Well, that makes two people. Despite how early it is, few things create buzz in baseball like a .400 average. But even only two months into the season, this hot start is a strong indicator that, at 31, Murphy is in store for one of the best years of his career. Assuming his career average of 537 at-bats (excluding his shortened rookie year), Murphy would only have to hit around .270 the rest of the way to finish above .300, which he’s done only once in a full season.
A look at where, and how hard, Murphy is hitting the ball gives a telling glimpse into how he’s changed his swing. Going into the Marlins series, Murphy had his greatest success at the top of the zone, hitting .351 on balls right over the plate, and that’s also where his hardest-hit balls tend to be, according to a FanGraphs heat map. Throw a fastball in that area, and be ready to regret it: His batting average going into the Marlins series was .400 on high fastball strikes in the middle of the plate, and his ISO (a stat that essentially measures hard-hit balls) was a staggering .571.

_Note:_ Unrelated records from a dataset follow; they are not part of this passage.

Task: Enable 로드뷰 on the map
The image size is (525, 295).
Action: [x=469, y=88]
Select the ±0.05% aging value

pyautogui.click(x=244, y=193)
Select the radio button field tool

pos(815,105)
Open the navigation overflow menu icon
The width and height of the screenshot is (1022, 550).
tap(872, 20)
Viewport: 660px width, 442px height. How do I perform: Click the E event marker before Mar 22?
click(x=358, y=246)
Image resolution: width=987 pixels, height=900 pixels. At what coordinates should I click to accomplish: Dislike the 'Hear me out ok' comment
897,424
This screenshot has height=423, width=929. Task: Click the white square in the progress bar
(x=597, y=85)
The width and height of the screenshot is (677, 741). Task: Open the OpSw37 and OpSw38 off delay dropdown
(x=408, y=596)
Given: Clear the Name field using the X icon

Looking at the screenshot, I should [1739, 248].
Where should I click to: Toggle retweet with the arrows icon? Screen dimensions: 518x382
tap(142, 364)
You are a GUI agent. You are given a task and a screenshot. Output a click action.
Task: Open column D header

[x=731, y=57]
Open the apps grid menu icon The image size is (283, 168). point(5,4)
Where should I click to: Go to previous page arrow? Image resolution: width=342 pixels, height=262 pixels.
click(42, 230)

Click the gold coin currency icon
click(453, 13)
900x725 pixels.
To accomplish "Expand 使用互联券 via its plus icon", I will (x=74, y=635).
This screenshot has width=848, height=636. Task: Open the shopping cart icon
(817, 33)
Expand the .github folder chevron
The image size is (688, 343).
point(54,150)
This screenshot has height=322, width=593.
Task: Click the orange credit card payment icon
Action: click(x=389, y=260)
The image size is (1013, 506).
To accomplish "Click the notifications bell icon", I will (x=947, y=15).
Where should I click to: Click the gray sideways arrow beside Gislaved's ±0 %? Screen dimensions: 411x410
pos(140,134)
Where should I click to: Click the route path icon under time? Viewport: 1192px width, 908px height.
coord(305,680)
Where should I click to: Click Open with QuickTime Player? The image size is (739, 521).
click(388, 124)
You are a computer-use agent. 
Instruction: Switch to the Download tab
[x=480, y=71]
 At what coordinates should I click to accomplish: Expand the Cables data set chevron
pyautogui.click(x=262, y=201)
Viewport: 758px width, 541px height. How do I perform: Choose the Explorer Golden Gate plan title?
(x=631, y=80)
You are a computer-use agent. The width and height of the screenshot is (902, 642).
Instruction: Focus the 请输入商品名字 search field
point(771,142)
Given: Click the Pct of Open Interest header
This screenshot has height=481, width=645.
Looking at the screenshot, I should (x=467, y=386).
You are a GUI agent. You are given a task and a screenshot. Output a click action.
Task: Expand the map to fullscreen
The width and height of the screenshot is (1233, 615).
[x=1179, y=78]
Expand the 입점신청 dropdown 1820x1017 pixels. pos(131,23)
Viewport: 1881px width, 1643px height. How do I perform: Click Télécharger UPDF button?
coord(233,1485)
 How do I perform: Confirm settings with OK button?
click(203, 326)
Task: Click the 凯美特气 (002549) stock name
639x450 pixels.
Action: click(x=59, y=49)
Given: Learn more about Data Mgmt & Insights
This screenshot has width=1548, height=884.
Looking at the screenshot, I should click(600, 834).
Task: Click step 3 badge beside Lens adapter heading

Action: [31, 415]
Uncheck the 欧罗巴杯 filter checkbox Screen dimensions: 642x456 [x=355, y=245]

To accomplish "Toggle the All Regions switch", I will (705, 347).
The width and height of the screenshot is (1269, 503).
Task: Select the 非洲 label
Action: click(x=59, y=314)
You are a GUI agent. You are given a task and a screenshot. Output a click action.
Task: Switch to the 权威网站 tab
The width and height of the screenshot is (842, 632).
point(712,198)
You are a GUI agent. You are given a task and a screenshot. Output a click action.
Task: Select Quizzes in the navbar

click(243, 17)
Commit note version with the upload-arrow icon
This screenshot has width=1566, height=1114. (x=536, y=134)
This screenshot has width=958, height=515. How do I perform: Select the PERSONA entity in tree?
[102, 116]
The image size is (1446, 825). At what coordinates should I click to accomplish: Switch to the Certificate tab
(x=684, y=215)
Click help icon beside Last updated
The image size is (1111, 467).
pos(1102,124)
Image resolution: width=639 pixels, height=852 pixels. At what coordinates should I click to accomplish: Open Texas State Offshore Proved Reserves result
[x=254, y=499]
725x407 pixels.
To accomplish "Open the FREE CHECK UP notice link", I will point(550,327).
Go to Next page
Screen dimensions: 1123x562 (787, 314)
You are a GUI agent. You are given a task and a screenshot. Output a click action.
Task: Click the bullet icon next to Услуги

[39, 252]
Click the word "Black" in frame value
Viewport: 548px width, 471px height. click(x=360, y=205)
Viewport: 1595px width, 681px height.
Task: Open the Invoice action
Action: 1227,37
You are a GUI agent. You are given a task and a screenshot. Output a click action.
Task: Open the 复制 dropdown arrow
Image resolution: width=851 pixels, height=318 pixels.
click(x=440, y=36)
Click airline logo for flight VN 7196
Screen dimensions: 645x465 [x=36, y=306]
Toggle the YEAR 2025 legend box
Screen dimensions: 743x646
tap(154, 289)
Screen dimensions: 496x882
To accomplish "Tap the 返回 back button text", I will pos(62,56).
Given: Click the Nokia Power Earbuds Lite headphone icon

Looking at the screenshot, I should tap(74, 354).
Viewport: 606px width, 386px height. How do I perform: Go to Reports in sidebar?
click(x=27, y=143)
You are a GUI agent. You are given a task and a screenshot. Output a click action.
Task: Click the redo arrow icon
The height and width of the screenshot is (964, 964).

All this because Long and assistant Pat Roessler made Murphy move closer to the plate, and crouch down a little lower. The first tweak seems to have led to more hard line drives, and the second is likely responsible for his getting under the ball more, leading to fewer groundouts. Additionally, he’s able to turn on pitches quicker, and when Murphy pulls the ball, good things happen. This season, all but one of his home runs were to right. Essentially, it’s the gift the Mets never intended to give their NL East foes.
“I think it’s carry-over from last year,” Schu said. “He’s covering more zone, pulling the ball a little bit more. He’s just a pro. He comes to the park every day, gets video, has a game plan for every at-bat. He just grinds ABs. I’ve been watching him for the last three years from our dugout, so it’s nice to have him in our dugout.”
Statistics do indicate that Murphy is due to regress. Going into the Marlins series, his batting average on balls put into play was .413 — meaning that things are just going his way. By way of comparison, the major-league average last year was .299. His defense, which was always something of a liability, still has major lapses. His throwing error in the fifth inning of Friday night’s 5-3 win gave the Marlins a brief two-run lead. He already has four errors this season.
Not that anyone is wringing their hands about it right now. Schu’s face lit up when he talked about the Murphy acquisition. “Really excited” was his reaction.
“He figured out the formula that it takes for him to be successful,” Baker said. “He studies tirelessly . . . Just like some pitchers figure it out at a certain age, some hitters figure it out at a certain age. You figure out what your limitations are and what you can do and can’t do.”
Right now, for Daniel Murphy, the limit doesn’t exist.